— SOURCE DOCUMENT —
________________

In addition, the bus 222 may be coupled between the central processing unit 210, the DMA controller 220, the PEs 240˜243, the global memory 250, and the main memory 260. On the other hand, the multicast channel 232 may be coupled between the multicast mechanism 230 and the PEs 240˜243. Moreover, the multicast channel 232 may include transmission channels CH0˜CH3, respectively coupled to the PEs 240˜243.

In an embodiment, the DMA controller 220, the multicast mechanism 230, the PEs 240˜243, and the main memory 260 in FIG. 2 may correspond respectively to the DMA controller 120, the multicast controller 130, the PEs 140, and the main memory 110 in FIG. 1. However, the disclosure is not limited thereto.

In an embodiment, the mode multiplexer 234 may be coupled between the DMA controller 220 and the multicast mechanism 230. Moreover, the mode multiplexer 234 may be configured to, based on a mode signal, transmit data from the DMA controller 220 to one unicast PE (for example, one of PE0, PE1, PE2, and PE3) or multiple multicast PEs (for example, PE0, PE1, and PE2). That is, the mode multiplexer 234 may provide data to one unicast PE or multiple multicast PEs based on the current transmission mode (for example, unicast mode or multicast mode). In other words, when the mode signal indicates unicast mode, the mode multiplexer 234 may be configured to select the bus 222 (for example, activating the master port M of the mode multiplexer 234, and deactivating the slave port S of the mode multiplexer 234) as the transmission path for the data. On the other hand, when the mode signal indicates multicast mode, the mode multiplexer 234 may be configured to select the multicast channel 232 (for example, activating the slave port S of the mode multiplexer 234, and deactivating the master port M of the mode multiplexer 234) as the transmission path for the data. However, the disclosure is not limited thereto.

________________

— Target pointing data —

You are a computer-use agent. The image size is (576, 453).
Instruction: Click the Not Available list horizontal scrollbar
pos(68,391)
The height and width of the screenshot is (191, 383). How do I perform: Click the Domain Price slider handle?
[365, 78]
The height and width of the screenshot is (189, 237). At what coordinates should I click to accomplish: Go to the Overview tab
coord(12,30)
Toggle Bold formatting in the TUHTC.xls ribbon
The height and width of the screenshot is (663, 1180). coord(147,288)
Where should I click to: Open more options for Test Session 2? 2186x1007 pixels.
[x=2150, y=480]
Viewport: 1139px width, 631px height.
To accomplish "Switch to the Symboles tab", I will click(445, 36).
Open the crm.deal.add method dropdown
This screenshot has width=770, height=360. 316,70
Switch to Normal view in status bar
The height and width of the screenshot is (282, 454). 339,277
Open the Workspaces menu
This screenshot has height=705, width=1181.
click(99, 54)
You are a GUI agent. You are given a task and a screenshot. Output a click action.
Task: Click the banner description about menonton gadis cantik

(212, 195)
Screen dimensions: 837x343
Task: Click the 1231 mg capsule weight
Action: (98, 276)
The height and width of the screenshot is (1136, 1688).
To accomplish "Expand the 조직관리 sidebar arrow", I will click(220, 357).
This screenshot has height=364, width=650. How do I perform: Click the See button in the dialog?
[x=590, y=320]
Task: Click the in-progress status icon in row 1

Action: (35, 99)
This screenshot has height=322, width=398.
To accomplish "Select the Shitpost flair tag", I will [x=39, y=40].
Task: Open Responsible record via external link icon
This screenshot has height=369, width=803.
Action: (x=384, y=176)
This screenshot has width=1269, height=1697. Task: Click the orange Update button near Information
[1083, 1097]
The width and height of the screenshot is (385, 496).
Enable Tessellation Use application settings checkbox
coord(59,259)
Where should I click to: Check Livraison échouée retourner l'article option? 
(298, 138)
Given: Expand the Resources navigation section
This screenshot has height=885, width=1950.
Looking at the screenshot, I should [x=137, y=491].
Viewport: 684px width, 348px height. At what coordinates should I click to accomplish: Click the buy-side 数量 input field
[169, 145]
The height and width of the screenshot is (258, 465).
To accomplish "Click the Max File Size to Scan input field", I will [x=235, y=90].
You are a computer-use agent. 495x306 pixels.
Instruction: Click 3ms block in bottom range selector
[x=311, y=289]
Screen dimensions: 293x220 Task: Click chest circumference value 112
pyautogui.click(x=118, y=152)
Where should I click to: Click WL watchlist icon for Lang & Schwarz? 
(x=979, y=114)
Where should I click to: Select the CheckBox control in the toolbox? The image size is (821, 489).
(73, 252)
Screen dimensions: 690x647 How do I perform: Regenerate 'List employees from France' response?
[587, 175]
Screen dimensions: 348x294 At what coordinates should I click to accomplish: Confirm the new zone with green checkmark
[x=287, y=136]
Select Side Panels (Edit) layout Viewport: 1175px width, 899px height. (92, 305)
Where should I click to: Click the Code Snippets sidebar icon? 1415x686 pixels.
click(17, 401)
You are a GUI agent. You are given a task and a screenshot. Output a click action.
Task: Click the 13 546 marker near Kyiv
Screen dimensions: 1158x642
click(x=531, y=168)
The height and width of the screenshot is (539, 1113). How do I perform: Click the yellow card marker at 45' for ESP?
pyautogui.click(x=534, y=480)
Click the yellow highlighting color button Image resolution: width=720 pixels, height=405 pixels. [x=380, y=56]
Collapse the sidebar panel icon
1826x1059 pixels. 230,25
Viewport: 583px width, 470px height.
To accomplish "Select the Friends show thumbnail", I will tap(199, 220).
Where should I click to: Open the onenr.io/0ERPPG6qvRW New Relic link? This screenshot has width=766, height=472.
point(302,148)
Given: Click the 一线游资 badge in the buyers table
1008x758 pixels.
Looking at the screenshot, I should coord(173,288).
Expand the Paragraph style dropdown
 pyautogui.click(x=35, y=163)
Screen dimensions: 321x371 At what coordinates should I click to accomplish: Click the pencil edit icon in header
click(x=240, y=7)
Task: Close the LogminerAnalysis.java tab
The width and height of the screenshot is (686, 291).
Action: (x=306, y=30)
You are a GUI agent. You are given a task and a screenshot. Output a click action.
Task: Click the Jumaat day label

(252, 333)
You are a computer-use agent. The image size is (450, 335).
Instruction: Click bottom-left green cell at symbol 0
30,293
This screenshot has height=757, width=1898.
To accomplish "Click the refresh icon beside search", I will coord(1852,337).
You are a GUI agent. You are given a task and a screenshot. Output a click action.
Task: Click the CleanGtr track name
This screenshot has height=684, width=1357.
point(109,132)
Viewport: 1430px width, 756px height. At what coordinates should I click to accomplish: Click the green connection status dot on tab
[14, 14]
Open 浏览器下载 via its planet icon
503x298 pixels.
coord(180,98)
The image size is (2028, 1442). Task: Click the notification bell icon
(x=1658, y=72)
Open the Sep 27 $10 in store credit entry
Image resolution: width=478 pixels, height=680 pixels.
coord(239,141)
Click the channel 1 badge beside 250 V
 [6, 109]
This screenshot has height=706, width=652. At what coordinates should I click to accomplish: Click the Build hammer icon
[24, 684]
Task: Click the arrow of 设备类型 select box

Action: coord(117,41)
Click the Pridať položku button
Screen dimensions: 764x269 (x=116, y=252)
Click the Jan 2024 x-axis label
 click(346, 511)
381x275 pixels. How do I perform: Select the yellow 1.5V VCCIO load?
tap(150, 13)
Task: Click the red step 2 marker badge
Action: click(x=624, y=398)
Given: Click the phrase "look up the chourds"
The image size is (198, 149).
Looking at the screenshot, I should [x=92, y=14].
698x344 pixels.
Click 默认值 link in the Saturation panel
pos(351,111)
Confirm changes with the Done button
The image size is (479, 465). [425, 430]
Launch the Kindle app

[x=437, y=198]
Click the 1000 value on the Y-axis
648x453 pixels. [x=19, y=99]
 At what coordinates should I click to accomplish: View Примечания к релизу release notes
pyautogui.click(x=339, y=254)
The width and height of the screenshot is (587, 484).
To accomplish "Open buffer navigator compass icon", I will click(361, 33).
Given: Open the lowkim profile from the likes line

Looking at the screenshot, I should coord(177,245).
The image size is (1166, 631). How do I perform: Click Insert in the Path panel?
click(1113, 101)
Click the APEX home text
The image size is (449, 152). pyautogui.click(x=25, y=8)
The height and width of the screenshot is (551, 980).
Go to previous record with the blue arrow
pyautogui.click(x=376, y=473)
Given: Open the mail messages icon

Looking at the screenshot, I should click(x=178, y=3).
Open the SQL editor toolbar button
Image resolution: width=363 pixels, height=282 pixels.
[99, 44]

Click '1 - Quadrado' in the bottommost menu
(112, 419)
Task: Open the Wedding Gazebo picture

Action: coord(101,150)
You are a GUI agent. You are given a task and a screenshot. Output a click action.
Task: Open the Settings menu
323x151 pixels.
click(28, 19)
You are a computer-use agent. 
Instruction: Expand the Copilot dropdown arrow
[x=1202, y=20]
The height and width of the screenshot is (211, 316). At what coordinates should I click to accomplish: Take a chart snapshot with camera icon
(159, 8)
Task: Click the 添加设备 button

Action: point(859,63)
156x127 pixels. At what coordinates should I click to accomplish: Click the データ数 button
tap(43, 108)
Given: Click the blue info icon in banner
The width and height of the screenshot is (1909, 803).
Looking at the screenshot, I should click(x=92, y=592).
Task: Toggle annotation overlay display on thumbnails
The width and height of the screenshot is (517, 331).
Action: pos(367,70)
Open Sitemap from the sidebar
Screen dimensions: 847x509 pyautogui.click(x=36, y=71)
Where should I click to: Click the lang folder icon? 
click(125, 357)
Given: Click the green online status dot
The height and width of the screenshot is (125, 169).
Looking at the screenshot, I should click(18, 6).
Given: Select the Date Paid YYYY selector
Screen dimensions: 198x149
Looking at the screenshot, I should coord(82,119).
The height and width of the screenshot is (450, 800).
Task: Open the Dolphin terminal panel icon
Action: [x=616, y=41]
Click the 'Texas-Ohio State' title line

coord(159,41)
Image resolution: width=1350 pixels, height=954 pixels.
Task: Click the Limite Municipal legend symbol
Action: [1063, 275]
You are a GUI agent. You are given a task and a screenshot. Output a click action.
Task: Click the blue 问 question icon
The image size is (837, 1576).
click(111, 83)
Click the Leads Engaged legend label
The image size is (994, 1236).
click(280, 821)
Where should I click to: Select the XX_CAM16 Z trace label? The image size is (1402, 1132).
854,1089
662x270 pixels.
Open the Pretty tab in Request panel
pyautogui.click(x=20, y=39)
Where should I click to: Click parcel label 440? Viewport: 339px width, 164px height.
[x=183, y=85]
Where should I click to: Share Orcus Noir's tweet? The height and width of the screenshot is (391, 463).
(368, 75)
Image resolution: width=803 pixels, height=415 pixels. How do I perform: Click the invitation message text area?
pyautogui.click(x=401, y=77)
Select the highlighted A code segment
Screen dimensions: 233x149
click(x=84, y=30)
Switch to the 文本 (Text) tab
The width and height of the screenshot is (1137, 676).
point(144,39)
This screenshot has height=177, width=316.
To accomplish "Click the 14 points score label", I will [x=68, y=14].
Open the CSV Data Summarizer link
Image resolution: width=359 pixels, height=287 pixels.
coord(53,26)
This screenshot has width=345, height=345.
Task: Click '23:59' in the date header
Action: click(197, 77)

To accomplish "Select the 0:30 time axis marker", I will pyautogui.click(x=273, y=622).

________________

— INSTRUCTIONS —
**a)** Return, word for word, the part of the passage on the DMA controller and multicast mechanism that opens with the words containing "In addition, the" and closes with "to the PEs 240˜243.".
**b)** Supply the next part of the passage on the DMA controller and multicast mechanism, beginning right after its final sentence.

— TASK ANSWERS —
**a)**
In addition, the bus 222 may be coupled between the central processing unit 210, the DMA controller 220, the PEs 240˜243, the global memory 250, and the main memory 260. On the other hand, the multicast channel 232 may be coupled between the multicast mechanism 230 and the PEs 240˜243. Moreover, the multicast channel 232 may include transmission channels CH0˜CH3, respectively coupled to the PEs 240˜243.

**b)**
In an embodiment, the mode signal may be configured to be automatically determined by the central processing unit 210 and provided to the mode multiplexer 234 by the central processing unit 210. For example, the central processing unit 210 may automatically determine the data as unicast data or multicast data according to the number of transmission objects of the data, thereby determining the content of the mode signal. In other words, in response to the transmission object of the data being one of the PEs 240˜243, the central processing unit 210 may be configured to determine the data as unicast data and determine the content of the mode signal as unicast mode. On the other hand, in response to the transmission objects of the data being multiple of the PEs 240˜243, the central processing unit 210 may be configured to determine the data as multicast data and determine the content of the mode signal as multicast mode. However, the disclosure is not limited thereto.

In another embodiment, the mode signal may be configured to be determined by a user. That is, the user may determine the content of the mode signal as unicast mode or multicast mode based on actual requirements. Moreover, the user's intention may be received by various input devices and converted into a user command. In other words, the central processing unit 210 may be configured to: based on the User Command, determine the data as unicast data or multicast data, and determine the content of the mode signal as unicast mode or multicast mode.

It should be noted that when the data processing device 200 needs to perform one-to-one data transmission (i.e., unicast mode), the DMA controller 220 may obtain data (also referred to as unicast data) from the main memory 260 with larger capacity, and provide the data to one of the PEs 240˜243 (i.e., the unicast PE) via the bus 222. It is worth noting that when the transmitted data is commonly used data, the data may be stored in the global memory with faster speed for the DMA controller 220 to obtain the data quickly. In other words, the main memory 260 is usually large-capacity memory (for example, DRAM), while the global memory 250 is usually high-speed memory (for example, SRAM). However, the disclosure is not limited thereto.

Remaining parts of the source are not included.